* _Task brief_: Search the material for the word "computer" and report each line where it turns up.
┌──
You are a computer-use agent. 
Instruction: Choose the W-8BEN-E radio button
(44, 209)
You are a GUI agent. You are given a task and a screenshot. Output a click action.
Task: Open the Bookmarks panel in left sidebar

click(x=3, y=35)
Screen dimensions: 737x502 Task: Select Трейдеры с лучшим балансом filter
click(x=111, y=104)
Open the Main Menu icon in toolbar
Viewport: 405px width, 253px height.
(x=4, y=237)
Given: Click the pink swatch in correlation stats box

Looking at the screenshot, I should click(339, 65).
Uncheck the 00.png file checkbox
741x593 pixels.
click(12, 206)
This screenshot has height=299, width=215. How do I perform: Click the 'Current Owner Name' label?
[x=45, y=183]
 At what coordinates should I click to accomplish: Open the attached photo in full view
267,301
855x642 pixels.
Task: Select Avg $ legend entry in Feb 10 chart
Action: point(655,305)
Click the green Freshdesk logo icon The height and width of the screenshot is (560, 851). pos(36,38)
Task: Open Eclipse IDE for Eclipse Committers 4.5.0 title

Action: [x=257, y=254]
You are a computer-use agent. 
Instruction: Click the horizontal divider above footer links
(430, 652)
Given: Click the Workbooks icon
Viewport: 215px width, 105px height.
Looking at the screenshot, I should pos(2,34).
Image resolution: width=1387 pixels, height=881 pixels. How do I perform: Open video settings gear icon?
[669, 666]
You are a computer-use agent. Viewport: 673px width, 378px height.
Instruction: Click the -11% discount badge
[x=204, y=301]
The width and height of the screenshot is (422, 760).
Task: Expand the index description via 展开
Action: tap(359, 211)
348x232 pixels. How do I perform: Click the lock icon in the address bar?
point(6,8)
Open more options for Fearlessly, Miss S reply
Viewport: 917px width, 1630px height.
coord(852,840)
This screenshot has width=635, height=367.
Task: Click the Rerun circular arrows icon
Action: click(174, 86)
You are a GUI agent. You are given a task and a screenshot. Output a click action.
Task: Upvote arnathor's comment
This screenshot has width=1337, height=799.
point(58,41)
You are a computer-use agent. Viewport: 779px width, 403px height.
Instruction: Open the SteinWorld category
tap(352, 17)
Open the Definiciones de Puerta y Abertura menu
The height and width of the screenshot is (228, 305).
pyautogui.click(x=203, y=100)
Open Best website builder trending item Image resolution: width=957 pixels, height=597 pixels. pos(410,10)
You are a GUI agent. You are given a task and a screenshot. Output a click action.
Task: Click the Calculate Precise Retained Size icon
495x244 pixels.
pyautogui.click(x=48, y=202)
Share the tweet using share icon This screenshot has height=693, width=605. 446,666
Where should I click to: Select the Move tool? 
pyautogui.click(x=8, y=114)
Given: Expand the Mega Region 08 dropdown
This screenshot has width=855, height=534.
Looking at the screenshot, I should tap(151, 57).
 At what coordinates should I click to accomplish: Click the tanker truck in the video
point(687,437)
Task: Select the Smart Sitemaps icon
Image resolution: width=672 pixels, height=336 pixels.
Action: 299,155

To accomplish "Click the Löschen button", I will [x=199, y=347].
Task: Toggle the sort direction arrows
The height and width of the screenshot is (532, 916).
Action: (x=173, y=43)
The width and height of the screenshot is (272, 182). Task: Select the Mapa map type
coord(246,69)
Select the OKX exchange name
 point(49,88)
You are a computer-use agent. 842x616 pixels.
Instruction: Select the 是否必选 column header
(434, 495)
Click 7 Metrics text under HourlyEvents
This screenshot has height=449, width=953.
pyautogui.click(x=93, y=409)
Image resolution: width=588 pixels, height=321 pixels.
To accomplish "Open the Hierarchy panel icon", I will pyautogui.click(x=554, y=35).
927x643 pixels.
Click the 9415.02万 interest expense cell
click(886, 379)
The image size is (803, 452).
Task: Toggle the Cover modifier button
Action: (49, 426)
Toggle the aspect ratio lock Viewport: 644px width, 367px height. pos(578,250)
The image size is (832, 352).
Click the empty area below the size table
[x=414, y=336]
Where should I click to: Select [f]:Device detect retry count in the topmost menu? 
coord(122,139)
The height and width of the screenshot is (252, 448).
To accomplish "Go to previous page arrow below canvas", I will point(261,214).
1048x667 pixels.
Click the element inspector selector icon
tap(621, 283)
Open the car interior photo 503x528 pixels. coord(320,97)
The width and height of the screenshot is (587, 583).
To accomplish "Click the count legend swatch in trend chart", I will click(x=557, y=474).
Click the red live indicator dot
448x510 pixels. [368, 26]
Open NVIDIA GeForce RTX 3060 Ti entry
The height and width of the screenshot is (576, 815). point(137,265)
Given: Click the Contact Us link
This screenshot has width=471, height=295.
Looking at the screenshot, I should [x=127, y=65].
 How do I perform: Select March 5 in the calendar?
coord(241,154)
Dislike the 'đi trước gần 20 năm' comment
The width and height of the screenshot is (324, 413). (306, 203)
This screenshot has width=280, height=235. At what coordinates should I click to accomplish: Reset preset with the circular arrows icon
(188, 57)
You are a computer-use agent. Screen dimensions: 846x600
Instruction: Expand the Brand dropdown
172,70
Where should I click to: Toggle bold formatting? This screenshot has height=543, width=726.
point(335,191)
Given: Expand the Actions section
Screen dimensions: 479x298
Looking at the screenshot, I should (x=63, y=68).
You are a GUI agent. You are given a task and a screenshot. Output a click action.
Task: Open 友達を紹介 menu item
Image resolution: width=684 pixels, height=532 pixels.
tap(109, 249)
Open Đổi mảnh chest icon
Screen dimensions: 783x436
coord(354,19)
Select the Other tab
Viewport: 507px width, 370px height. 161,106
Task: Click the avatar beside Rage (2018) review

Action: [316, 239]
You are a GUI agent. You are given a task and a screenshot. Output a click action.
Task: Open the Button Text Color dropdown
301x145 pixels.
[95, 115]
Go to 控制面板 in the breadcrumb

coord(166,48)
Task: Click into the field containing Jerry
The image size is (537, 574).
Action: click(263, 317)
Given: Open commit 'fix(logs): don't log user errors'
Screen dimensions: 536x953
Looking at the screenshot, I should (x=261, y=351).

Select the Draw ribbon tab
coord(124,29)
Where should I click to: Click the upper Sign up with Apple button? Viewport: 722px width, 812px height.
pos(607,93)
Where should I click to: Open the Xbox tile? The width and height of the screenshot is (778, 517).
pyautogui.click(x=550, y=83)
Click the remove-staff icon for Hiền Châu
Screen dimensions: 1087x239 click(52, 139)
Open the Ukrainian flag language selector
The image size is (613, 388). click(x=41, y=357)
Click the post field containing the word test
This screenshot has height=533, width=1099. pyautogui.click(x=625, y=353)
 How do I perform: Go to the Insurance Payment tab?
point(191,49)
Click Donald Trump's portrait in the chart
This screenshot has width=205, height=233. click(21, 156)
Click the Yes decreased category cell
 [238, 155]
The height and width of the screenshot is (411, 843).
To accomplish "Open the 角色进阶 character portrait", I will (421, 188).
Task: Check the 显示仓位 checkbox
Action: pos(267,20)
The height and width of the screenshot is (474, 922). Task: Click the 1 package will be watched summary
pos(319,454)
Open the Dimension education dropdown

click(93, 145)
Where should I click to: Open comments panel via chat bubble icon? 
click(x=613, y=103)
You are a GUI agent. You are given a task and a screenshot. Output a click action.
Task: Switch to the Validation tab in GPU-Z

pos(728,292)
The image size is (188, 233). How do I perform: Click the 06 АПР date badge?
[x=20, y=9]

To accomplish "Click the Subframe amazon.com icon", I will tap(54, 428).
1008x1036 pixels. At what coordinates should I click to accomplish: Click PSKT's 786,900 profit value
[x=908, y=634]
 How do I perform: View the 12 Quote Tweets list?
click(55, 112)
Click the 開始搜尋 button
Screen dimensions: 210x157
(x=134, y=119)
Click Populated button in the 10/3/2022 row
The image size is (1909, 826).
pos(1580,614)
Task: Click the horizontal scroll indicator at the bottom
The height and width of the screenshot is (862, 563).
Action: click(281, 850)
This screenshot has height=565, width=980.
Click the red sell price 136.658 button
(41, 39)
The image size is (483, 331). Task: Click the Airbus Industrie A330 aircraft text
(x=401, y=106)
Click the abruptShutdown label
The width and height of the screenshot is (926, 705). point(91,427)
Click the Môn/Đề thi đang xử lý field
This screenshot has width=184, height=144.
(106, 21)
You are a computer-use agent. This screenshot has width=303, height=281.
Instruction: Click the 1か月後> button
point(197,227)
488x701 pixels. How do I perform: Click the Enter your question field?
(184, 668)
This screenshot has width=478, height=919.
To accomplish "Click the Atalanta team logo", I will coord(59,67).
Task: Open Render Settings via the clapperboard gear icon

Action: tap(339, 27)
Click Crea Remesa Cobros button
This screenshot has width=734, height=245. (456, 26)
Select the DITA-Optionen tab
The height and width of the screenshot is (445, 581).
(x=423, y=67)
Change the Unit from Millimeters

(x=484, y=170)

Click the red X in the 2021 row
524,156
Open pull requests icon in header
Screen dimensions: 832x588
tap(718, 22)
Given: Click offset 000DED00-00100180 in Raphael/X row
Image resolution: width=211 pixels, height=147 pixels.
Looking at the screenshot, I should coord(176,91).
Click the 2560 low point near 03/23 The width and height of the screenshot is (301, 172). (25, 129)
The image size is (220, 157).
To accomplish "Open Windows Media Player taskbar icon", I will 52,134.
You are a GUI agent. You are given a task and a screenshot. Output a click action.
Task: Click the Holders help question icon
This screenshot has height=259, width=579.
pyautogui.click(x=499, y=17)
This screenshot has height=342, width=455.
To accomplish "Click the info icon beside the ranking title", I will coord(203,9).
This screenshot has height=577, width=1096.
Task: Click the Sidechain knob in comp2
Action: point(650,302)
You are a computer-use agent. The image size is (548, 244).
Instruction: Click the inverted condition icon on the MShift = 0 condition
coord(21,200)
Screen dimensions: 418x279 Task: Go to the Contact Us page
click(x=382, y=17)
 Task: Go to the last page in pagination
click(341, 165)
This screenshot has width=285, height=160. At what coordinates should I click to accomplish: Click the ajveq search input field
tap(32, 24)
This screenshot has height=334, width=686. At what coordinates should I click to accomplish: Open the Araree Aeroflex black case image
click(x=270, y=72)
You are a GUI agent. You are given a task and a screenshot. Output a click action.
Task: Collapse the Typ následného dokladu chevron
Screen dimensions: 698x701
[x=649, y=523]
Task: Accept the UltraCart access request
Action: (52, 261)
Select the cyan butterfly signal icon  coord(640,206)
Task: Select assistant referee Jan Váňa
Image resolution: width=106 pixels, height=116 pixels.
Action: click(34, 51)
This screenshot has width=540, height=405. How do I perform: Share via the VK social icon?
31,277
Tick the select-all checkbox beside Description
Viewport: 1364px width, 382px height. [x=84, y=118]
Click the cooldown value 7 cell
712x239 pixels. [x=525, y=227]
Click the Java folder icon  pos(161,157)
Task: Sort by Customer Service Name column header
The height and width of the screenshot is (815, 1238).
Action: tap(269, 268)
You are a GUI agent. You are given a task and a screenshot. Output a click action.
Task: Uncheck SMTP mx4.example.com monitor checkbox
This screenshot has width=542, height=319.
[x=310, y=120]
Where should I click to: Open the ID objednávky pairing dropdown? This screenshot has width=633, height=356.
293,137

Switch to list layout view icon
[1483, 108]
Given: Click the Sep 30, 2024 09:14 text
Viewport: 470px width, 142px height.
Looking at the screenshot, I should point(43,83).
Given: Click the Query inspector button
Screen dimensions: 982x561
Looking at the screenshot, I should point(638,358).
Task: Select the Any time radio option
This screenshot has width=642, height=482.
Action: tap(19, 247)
└──
* _Written answer_:
You are a computer-use agent. 
You are a computer-use agent. 
You are a computer-use agent. Viewport: 673px width, 378px height.
You are a computer-use agent. Viewport: 779px width, 403px height.
You are a computer-use agent. 842x616 pixels.
You are a computer-use agent. Screen dimensions: 846x600
You are a computer-use agent. This screenshot has width=303, height=281.
You are a computer-use agent. The image size is (548, 244).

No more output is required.